◆ **Exercise**
Copy out the listing from its start through the line that contains "[Advertisement] (214, 1085)", both included, and add -67 to every number in the answer coordinates. Keep every line, requests included, and leave everything else unchanged.

┏━━

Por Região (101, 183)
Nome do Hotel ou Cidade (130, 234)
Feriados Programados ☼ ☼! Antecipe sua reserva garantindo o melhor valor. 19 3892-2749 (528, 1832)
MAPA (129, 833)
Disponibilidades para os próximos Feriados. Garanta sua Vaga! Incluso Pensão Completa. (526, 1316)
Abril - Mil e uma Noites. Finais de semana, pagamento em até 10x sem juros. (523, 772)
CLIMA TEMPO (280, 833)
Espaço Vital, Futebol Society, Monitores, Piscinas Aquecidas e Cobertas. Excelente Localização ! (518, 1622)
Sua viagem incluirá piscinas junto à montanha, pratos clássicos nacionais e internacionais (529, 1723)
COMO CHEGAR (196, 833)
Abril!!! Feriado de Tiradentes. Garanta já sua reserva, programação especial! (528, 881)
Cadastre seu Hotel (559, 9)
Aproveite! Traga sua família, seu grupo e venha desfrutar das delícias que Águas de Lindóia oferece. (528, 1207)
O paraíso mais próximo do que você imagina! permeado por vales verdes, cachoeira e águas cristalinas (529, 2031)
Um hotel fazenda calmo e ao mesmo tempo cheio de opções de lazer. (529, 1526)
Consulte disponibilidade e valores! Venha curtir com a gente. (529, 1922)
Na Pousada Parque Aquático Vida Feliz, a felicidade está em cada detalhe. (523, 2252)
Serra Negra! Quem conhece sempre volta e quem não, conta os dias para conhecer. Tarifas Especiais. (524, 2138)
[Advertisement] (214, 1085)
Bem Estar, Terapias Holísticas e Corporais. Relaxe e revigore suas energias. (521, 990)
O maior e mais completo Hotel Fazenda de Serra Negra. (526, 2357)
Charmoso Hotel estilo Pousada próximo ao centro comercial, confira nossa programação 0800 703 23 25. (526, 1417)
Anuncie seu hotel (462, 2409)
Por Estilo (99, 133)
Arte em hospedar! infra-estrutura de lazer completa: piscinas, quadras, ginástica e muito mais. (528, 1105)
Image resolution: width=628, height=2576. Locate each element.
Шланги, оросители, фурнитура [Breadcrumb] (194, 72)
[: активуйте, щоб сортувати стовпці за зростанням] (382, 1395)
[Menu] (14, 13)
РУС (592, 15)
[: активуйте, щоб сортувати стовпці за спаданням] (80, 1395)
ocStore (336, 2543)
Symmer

┗━━

◆ **Correct output**
Por Região (34, 116)
Nome do Hotel ou Cidade (63, 167)
Feriados Programados ☼ ☼! Antecipe sua reserva garantindo o melhor valor. 19 3892-2749 (461, 1765)
MAPA (62, 766)
Disponibilidades para os próximos Feriados. Garanta sua Vaga! Incluso Pensão Completa. (459, 1249)
Abril - Mil e uma Noites. Finais de semana, pagamento em até 10x sem juros. (456, 705)
CLIMA TEMPO (213, 766)
Espaço Vital, Futebol Society, Monitores, Piscinas Aquecidas e Cobertas. Excelente Localização ! (451, 1555)
Sua viagem incluirá piscinas junto à montanha, pratos clássicos nacionais e internacionais (462, 1656)
COMO CHEGAR (129, 766)
Abril!!! Feriado de Tiradentes. Garanta já sua reserva, programação especial! (461, 814)
Cadastre seu Hotel (492, -58)
Aproveite! Traga sua família, seu grupo e venha desfrutar das delícias que Águas de Lindóia oferece. (461, 1140)
O paraíso mais próximo do que você imagina! permeado por vales verdes, cachoeira e águas cristalinas (462, 1964)
Um hotel fazenda calmo e ao mesmo tempo cheio de opções de lazer. (462, 1459)
Consulte disponibilidade e valores! Venha curtir com a gente. (462, 1855)
Na Pousada Parque Aquático Vida Feliz, a felicidade está em cada detalhe. (456, 2185)
Serra Negra! Quem conhece sempre volta e quem não, conta os dias para conhecer. Tarifas Especiais. (457, 2071)
[Advertisement] (147, 1018)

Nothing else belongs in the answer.